Pixel coordinate grounding data:
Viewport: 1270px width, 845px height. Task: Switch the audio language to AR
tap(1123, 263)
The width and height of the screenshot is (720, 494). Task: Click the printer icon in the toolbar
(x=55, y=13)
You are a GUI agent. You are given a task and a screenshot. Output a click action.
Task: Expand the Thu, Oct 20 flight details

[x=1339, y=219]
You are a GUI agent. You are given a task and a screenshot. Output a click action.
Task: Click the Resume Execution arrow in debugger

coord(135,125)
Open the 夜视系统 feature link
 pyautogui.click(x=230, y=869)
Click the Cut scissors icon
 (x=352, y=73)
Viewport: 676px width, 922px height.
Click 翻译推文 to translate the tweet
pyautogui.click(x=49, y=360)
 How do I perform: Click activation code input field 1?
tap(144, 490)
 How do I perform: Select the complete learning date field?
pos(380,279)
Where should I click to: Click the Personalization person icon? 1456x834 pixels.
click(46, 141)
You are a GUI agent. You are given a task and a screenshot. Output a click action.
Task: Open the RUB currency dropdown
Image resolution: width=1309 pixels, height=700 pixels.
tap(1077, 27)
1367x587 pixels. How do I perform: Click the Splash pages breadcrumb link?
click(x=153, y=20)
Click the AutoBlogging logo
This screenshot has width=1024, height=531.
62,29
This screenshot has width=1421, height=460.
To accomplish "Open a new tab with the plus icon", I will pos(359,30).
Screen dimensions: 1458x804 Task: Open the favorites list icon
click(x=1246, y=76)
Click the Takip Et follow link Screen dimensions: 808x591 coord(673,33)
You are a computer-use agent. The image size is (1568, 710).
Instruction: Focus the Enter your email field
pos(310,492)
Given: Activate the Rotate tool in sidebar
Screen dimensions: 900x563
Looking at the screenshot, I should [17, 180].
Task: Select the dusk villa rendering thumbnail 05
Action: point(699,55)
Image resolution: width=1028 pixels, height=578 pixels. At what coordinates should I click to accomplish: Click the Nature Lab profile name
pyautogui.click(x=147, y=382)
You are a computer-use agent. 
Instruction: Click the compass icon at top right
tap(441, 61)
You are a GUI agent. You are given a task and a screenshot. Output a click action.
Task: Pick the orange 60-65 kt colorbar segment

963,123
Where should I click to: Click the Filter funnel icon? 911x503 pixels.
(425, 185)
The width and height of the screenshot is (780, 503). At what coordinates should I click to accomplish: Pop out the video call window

» **WORK REQUIRED**: Read the entries above, then pull out the lines that include "computer".

» **TASK ANSWER**:
You are a computer-use agent. The image size is (1568, 710).
You are a computer-use agent. 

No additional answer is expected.